My actual use case involves this type:
struct For{F,N,X}
f :: F
θ :: NTuple{N,Int}
end
This is a way to build general array-valued distributions; the type parameters are
X
gives the sample space for each element of the arrayN
gives its rankF
is the type of the function mapping coordinates to a distribution
For example (no pun intended),
julia> d = For(10000000) do j
Normal(1/j,1.0)
end
For{var"#153#154",1,Float64}(var"#153#154"(), (10000000,))

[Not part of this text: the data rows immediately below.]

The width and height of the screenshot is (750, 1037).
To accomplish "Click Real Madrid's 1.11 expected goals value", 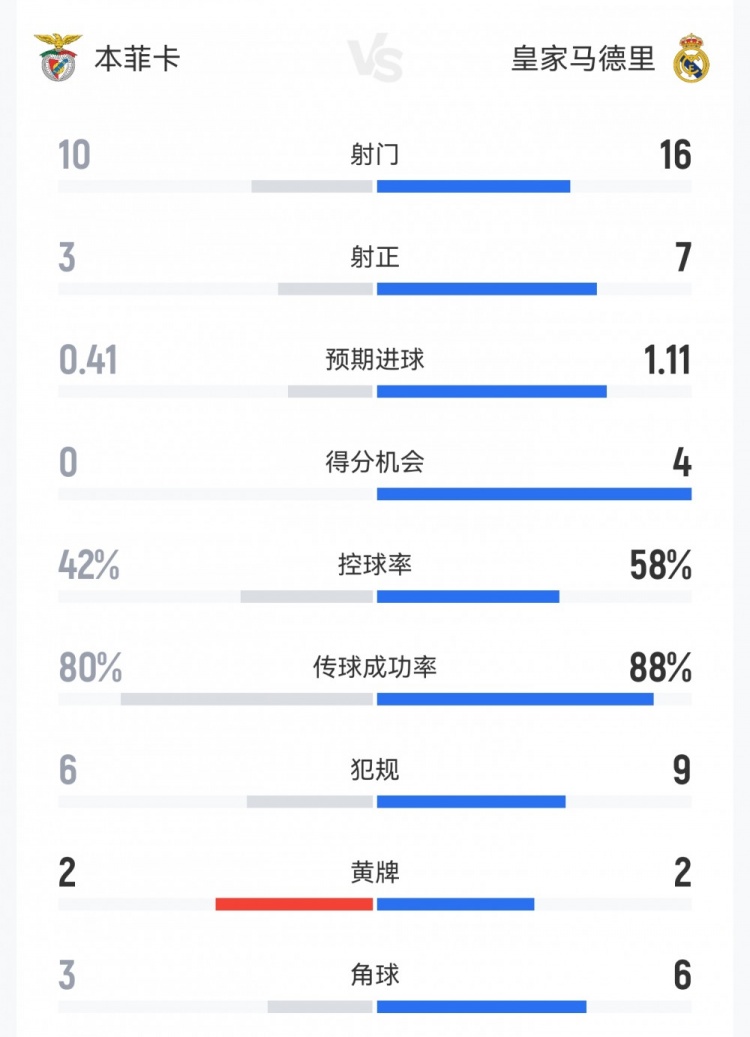I will pos(668,360).
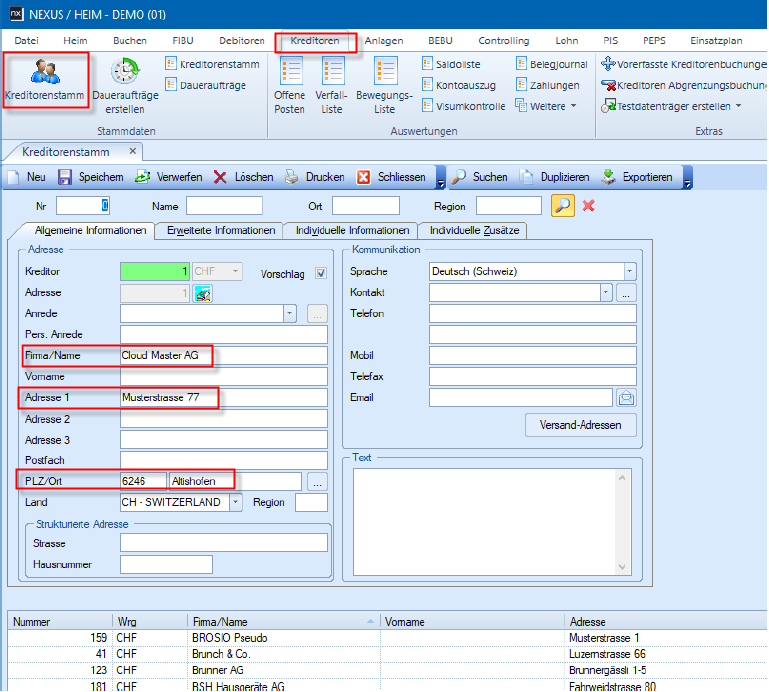Image resolution: width=769 pixels, height=692 pixels.
Task: Click the email envelope icon
Action: tap(627, 398)
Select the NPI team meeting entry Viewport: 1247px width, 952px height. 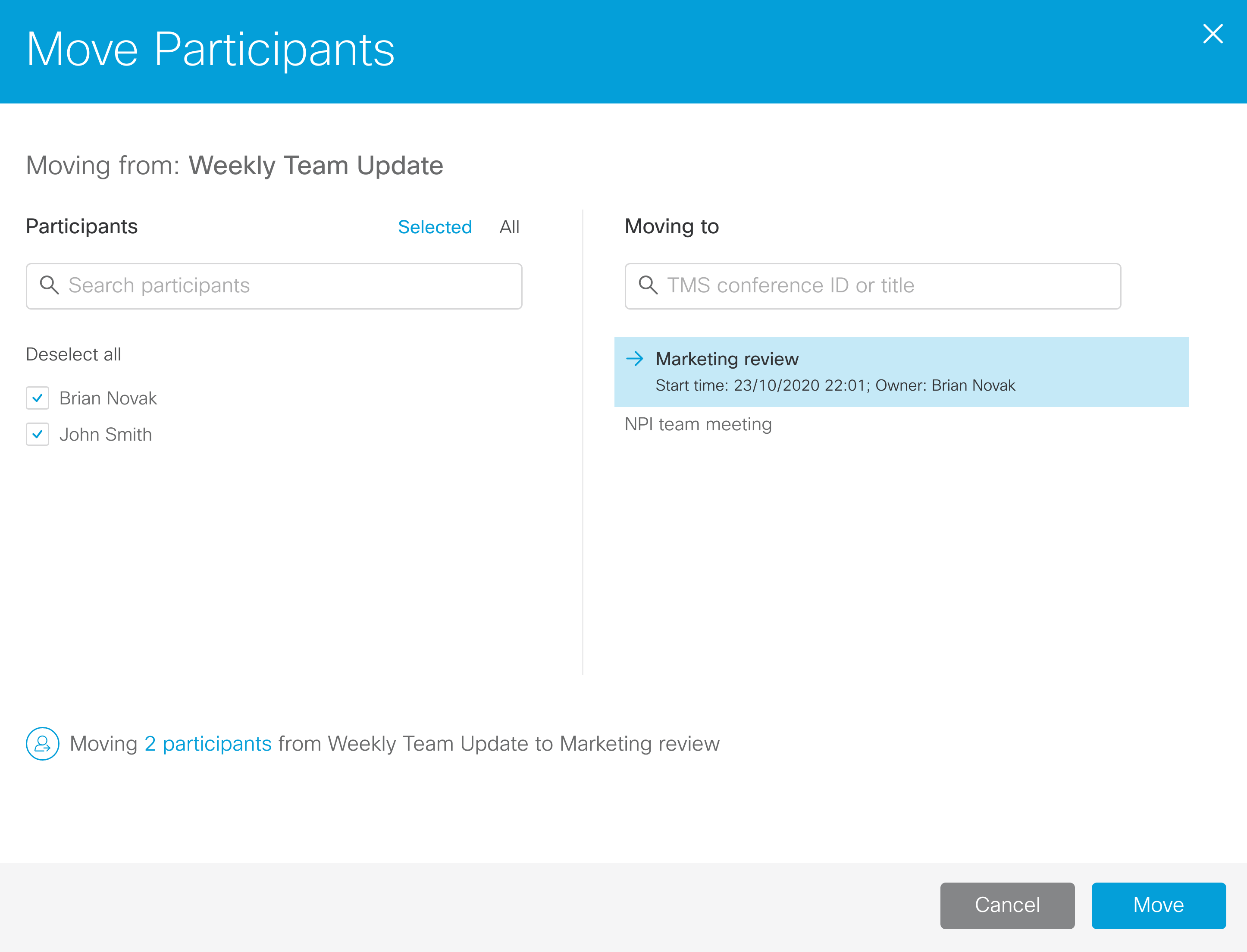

The reduction comes in computing logpdf
:
@inline function logpdf(d::For{F,N,X1},xs::AbstractArray{X2,N}) where {F,N, X1, X2 <: X1}
s = 0.0
for θ in CartesianIndices(d.θ)
@inbounds s += logpdf(d.f(Tuple(θ)...), xs[θ])
end
s
end
julia> x = rand(d);
julia> @btime logpdf($d,$x)
65.662 ms (0 allocations: 0 bytes)
-1.4190706223203065e7
I don’t really understand when atomic operations make sense. They’re like very lightweight locks, right? I think we’re seeing memory contention in this case:
@inline function logpdf(d::For{F,N,X1},xs::AbstractArray{X2,N}) where {F,N, X1, X2 <: X1}
s = Threads.Atomic{Float64}(0.0)
for θ in CartesianIndices(d.θ)
@inbounds Threads.atomic_add!(s, logpdf(d.f(Tuple(θ)...), xs[θ]))
end
s.value
end
julia> @btime logpdf($d,$x)
87.053 ms (1 allocation: 16 bytes)
-1.4190706223203065e7
Here’s my current best:
@inline function logpdf(d::For{F,N,X1},xs::AbstractArray{X2,N}) where {F,N, X1, X2 <: X1}
s = zeros(Float64, Threads.nthreads())
@threads for θ in CartesianIndices(d.θ)
tid = Threads.threadid()
@inbounds s[tid] += logpdf(d.f(Tuple(θ)...), xs[θ])
end
sum(s)
end
julia> @btime logpdf($d,$x)
27.363 ms (227 allocations: 24.14 KiB)
-1.4190706223201526e7
I had thought it might be better to allocate a constant at the top-level and re-use it for each reduction. I’m surprised it’s not:
const s = zeros(Float64, Threads.nthreads())
@inline function logpdf(d::For{F,N,X1},xs::AbstractArray{X2,N}) where {F,N, X1, X2 <: X1}
s .= 0.0
@threads for θ in CartesianIndices(d.θ)
tid = Threads.threadid()
@inbounds s[tid] += logpdf(d.f(Tuple(θ)...), xs[θ])
end
sum(s)
end
julia> @btime logpdf($d,$x)
28.936 ms (228 allocations: 23.83 KiB)
-1.4188093456982236e7
How would I do this with SIMDPirates et al?